→ **Task requirements**: Please rewrite the data below with every "How do I perform" swapped for "How can I perform", leaving all else as it is. Omit the pictures from your answer.
————
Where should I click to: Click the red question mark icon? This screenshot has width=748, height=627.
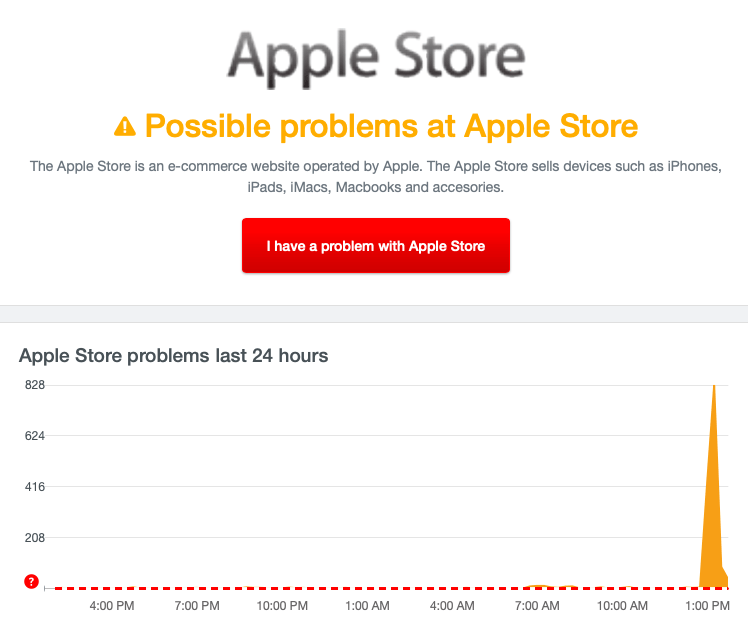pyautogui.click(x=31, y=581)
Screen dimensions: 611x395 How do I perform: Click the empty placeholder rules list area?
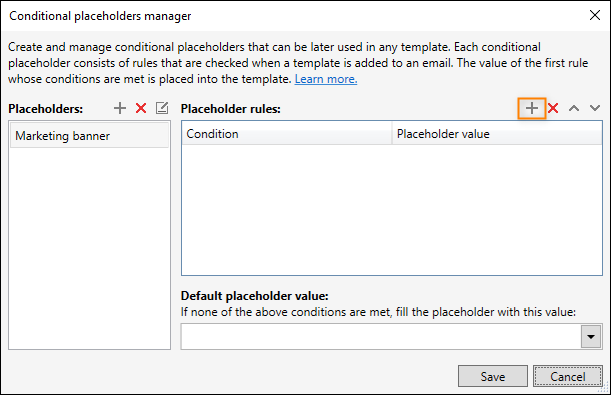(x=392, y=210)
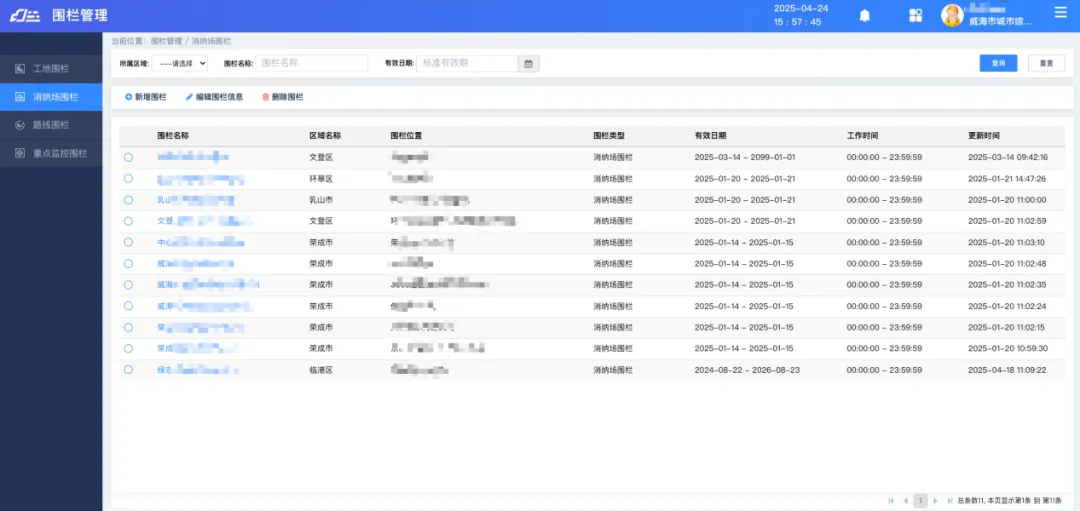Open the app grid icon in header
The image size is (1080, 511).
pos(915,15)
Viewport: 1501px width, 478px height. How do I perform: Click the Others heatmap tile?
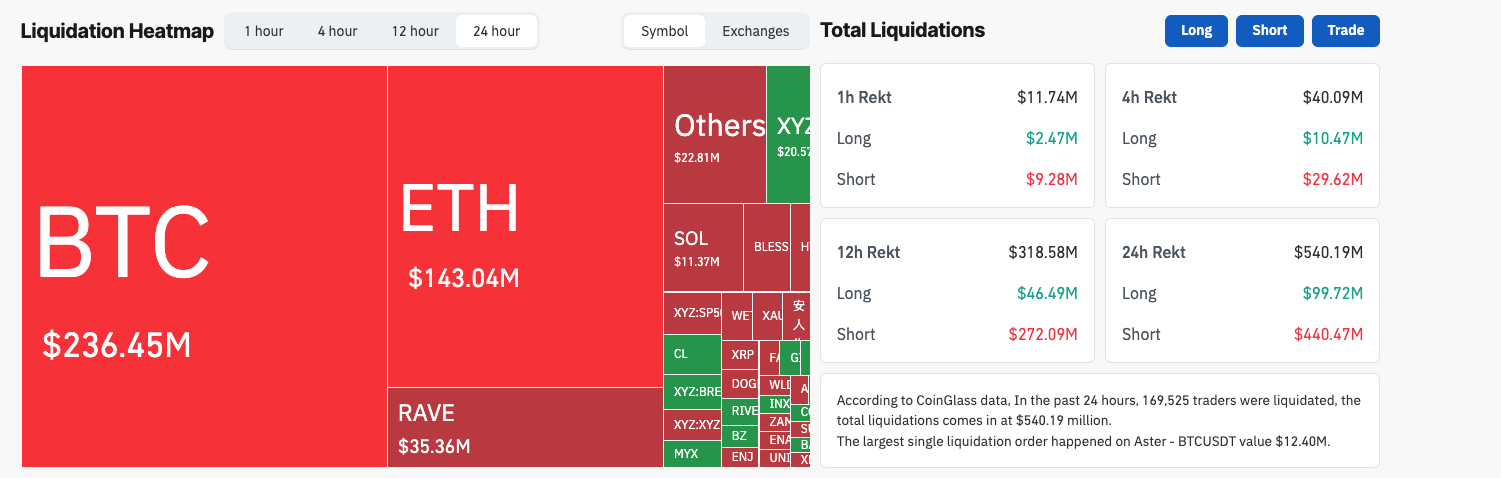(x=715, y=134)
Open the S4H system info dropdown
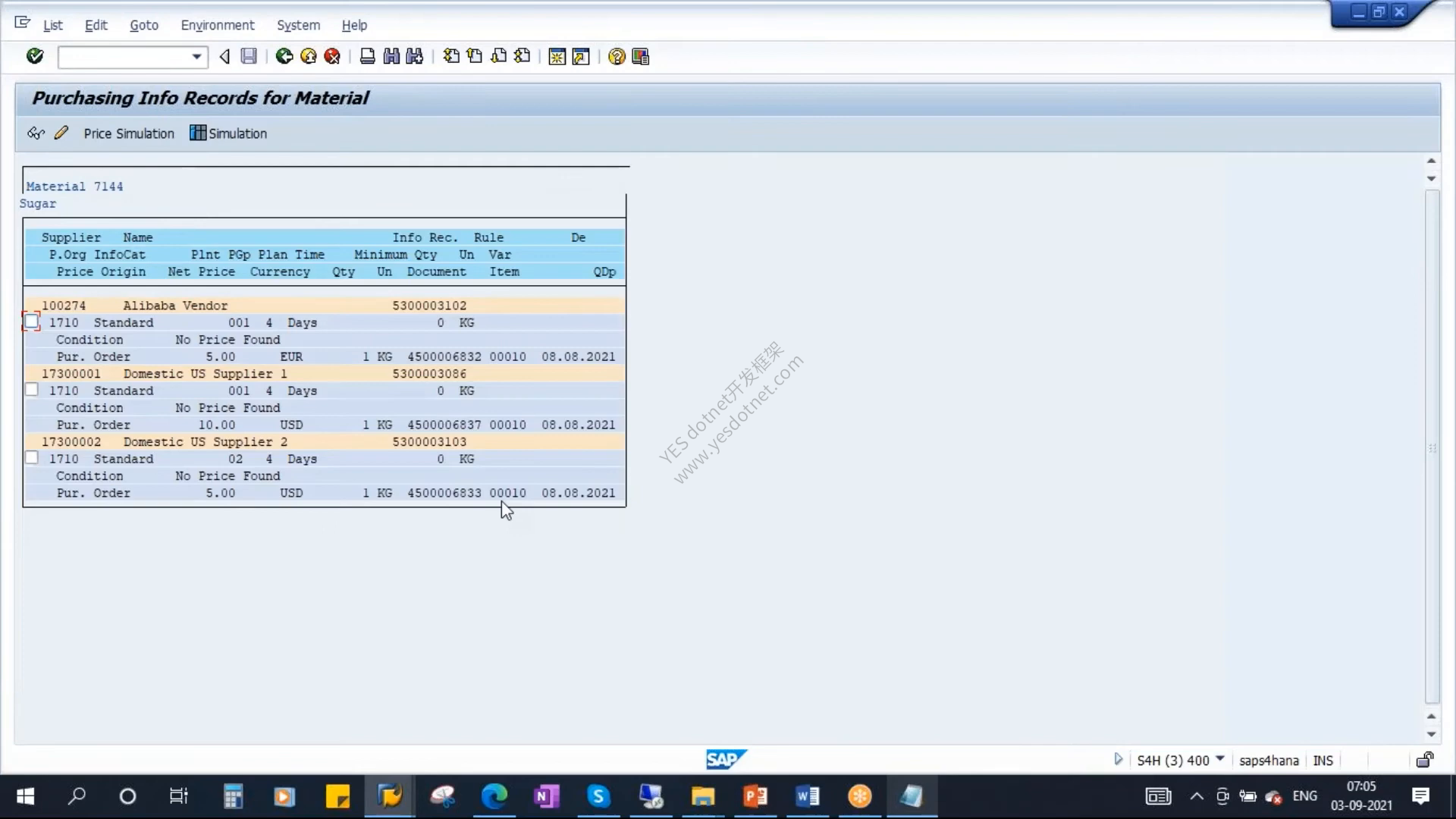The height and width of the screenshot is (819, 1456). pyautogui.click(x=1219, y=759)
————
→ **Solution for this problem**:
Where should I click to: Click the red question mark icon? This screenshot has width=748, height=627.
pyautogui.click(x=31, y=581)
Screen dimensions: 611x395 How can I perform: Click the empty placeholder rules list area?
(x=392, y=210)
Open the app grid icon in header
The image size is (1080, 511).
pos(915,15)
Viewport: 1501px width, 478px height. How can I perform: Click the Others heatmap tile?
(x=715, y=134)
Open the S4H system info dropdown
The height and width of the screenshot is (819, 1456). pyautogui.click(x=1219, y=759)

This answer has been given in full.